Texte fourni:
+++++

Septembre 2022 : que restera-t-il de l’Arménie ?

La situation est catastrophique.

Depuis maintenant plus d’une semaine les forces armées de l’Azerbaïdjan assaillent les frontières de la République d’Arménie. Les opérations ont jusque là fait officiellement plus de 280 morts de chaque côté parmi les militaires, et l’Azerbaïdjan occuperait plusieurs dizaine de km2 du territoire arménien.

Depuis novembre 2020, et de fait déjà auparavant, il est attentivement suivi la situation se développant en Arménie et plus largement dans le Caucase. Les personnes lisant agauche.org peuvent aisément consulter les archives documentant et analysant de manière approfondie tout ce contexte, ses implications et ses développements.

Il était annoncé depuis l’effondrement du Karabagh arménien que les régimes nationalistes, profondément bellicistes, de Bakou et d’Ankara ne contenteraient pas de l’écrasement du Karabagh arménien. Ceci d’autant que celui-ci reste encore incomplet dans une certaine mesure, puisqu’il se maintient, péniblement, sous occupation russe.

Les développements de la guerre en Ukraine devaient immanquablement avoir des répercussions
sur le Caucase, et pour l’Arménie, cela signifiait de notre point de vue, que c’était son existence
même en tant qu’État qui était en jeu.

Conformément à nos analyses donc, les régimes de Bakou et d’Ankara s’élancent dans la bataille pour le repartage du monde, sur la base de leur idéologie guerrière et expansionniste du « pantourisme ». Plus spécifiquement même, sur l’idée considérant que l’Azerbaïdjan et la Turquie forment « deux États, mais une nation ».

Voici les éléments d’analyse qu’il faut prendre en compte ici :

– La Turquie et l’Azerbaïdjan forment une alliance sur la base idéologique du pantouranisme (c’est-à-dire de l’idée d’unifier un supposé ensemble de pays « turcs ») allant au fascisme sur le plan interne, et justifiant sur le plan externe un écrasement large, sinon total de l’État arménien.

Il faut donc voir au-delà de la question de la réoccupation et de l’épuration ethnique du Karabagh arménien. La charge nationaliste attendue de cette conquête est l’aspect principal sur le plan idéologique du régime de Bakou. Pour la Turquie d’Erdogan, c’est une question parmi d’autres de son idéologie néo-ottomane, sur laquelle il est assuré quasiment d’une victoire.

– L’objectif territorial vise en priorité la conquête du sud du territoire arménien, appelé le Syunik
en arménien (en Zangezur en turc), mince bande territoriale peu peuplée permettant de relier l’Azerbaïdjan à la Turquie de manière directe. A minima, il s’agit d’obtenir un « corridor » ouvert entre les deux pays, c’est-à-dire le contrôle direct de la route Latchine-Nakhtichevan qui traverse cette région.

Cela suppose bien sûr la réoccupation complète de ce qui reste du Karabagh arménien, sous protection russe. À ce stade, les troupes d’Azerbaïdjan occupent toute la ligne de crête séparant le Karabagh arménien reconquis de l’Arménie, notamment suite à la prise du mont Ichkanasar (Işıklı en turc) qui domine de ses 3550 mètres toute la partie centrale de la route que visent les Azerbaïdjanais.

+++++

Entrées du jeu de données
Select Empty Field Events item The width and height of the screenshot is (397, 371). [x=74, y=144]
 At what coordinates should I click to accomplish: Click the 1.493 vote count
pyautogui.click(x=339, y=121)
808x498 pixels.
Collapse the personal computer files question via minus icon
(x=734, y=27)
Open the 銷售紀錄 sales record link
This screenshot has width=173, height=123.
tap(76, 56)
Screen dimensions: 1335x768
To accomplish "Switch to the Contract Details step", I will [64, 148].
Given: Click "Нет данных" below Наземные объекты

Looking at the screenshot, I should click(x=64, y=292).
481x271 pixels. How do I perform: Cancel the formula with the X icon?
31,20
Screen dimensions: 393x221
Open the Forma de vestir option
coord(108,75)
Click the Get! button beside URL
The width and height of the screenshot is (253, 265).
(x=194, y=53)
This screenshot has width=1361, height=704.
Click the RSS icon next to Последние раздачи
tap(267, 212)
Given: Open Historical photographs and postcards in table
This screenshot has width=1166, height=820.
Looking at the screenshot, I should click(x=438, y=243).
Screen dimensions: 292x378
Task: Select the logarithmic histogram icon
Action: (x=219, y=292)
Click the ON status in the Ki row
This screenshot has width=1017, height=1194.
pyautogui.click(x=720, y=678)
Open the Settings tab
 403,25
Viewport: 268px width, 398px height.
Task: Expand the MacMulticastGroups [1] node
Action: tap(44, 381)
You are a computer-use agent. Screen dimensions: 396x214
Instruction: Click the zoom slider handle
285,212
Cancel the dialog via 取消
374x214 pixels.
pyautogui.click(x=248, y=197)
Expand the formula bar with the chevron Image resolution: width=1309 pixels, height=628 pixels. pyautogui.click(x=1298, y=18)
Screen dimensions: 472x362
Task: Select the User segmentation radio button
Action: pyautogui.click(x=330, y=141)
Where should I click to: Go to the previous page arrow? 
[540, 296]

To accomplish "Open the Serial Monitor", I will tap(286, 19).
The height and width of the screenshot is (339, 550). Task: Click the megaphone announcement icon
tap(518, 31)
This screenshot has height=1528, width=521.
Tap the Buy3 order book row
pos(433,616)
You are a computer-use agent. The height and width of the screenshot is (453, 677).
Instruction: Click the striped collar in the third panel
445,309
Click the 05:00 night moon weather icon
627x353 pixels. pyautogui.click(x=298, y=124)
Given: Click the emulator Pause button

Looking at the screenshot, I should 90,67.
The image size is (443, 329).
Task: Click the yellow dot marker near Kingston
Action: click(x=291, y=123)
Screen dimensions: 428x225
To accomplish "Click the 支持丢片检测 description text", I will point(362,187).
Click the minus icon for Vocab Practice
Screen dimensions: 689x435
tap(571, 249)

+++++

Consignes:
a) Indiquez quelle altitude le texte sur l'Arménie attribue au mont Ichkanasar.
b) Poursuivez le texte sur la situation de l'Arménie en septembre 2022 à partir de sa dernière phrase.

Réponses:
a) Le mont Ichkanasar culmine à 3550 mètres.

b)
À cet objectif militaire principal s’ajoute une revendication supplémentaire sur le lac Sevan, qui fait partie sur le plan hydrologique du bassin de la Koura, et qui historiquement est tourné vers la ville de Gandjak, aujourd’hui en Azerbaïdjan. La carte ci-dessous permet de voir l’étendue des revendications territoriales maximum du régime, qui imaginent donc réduire l’Arménie à la zone de sa capitale, Yerevan, et aux secteurs où sont déployées les forces russes (frontière avec la Turquie et base de Gyumri).

Mais de toute façon en réalité, les revendications azerbaïdjanaises, et turques, sur l’Arménie concernent potentiellement l’ensemble du territoire, dont selon cette perspective, l’effacement doit être à terme total, afin de souder l’Azerbaïdjan et la Turquie de manière complète, ce qui serait autant pour Ilham Alyev, le président de l’Azerbaïdjan, que pour Recep Tayyip Erdogan, dirigeant de la Turquie, un triomphe « historique » validant le militarisme et toute la rhétorique néo-ottomane folle furieuse d’Erdogan.

L’action de Bakou est soutenue par la Turquie d’Erdogan, et plus discrètement par l’OTAN à travers l’appui des services de renseignement britannique.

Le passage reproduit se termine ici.